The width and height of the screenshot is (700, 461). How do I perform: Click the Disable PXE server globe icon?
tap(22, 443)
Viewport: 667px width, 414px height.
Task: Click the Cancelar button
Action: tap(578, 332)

━━━━━━━━━━

TASK DETAILS:
All lines above are to be transcribed exactly.

RESULT BELOW:
The width and height of the screenshot is (700, 461). How do I perform: Click the Disable PXE server globe icon?
tap(22, 443)
Viewport: 667px width, 414px height.
Task: Click the Cancelar button
Action: tap(578, 332)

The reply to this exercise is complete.